Выбрать главу

Расслабившись в своем святилище, отдавшись печали, она не слышала, как открылась входная дверь. Не слышала она и легких стремительных шагов на лестнице.

Патриция не запирала дверь в ванную. Зачем? Она ведь жила одна. Дверь тихо раскрылась, кто-то шумно вздохнул, и Патриция испуганно открыла глаза.

Вскочив, она протянула руку к полотенцу — и застыла на месте, глядя на Нолана.

— Ты! Что ты здесь делаешь? Как…

Но он не ответил. А вынул ее из ванны, не обращая внимания на протесты, на то, что с нее льется вода, и поцеловал в губы.

Да это не поцелуй, смутно подумалось Патриции. Это символ голода, неутолимой жажды. Она ощутила, как все в ней просыпается, тянется ему навстречу, как тело начинает трепетать, болеть, гореть от невыносимого желания, которое она и не пыталась скрывать.

Патриция не могла бы сказать, разделся ли Нолан сам или она сняла с него одежду. Она лишь знала, что вид его обнаженного тела, его гладкой кожи, его напряженной плоти наполнил ее такой страстью, что она не решалась посмотреть ему в глаза.

А Нолан лишь крепче обнял ее и прошептал:

— Не волнуйся, я чувствую то же самое. Господи, я так хочу тебя, так хочу…

Он снова стал целовать ее лоб, щеки, губы. Потом принялся покрывать поцелуями ее шею, грудь, живот. Он проводил губами по ее коже, и она вся содрогалась от наслаждения, шепча его имя и прижимаясь к нему всем телом.
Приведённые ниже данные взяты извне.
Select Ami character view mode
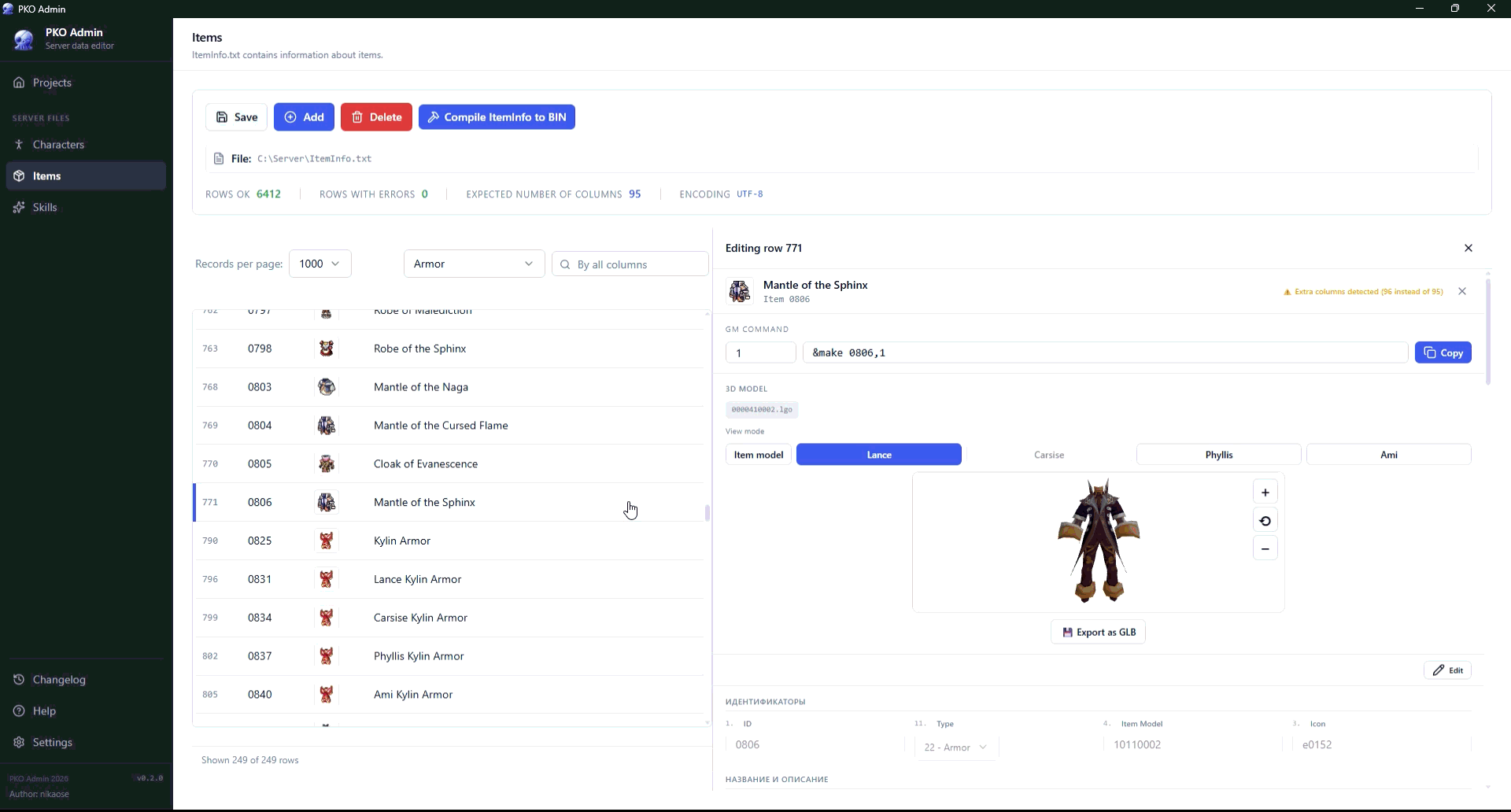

Они опустились на покрытый ковром пол. Повинуясь инстинкту, Патриция крепко обвила его ногами, задыхаясь от восторга, желая, чтобы он овладел ею целиком и полностью, чтобы память о его теле всегда была с ней.

Они не могли контролировать взаимное желание, это была дикая, примитивная сила, охватившая их, как пожар. Почувствовав глубоко-глубоко внутри себя жаркий толчок, Патриция поняла каким-то древнейшим женским чутьем, что зачала ребенка, его ребенка. И по щекам тут же потекли слезы счастья.

Она коснулась лица Нолана, посмотрела на него потемневшими от страсти глазами. Он легонько поцеловал ее ладонь.

— Нам надо поговорить.

Патриция покачала головой, прикрыла глаза, будто защищаясь.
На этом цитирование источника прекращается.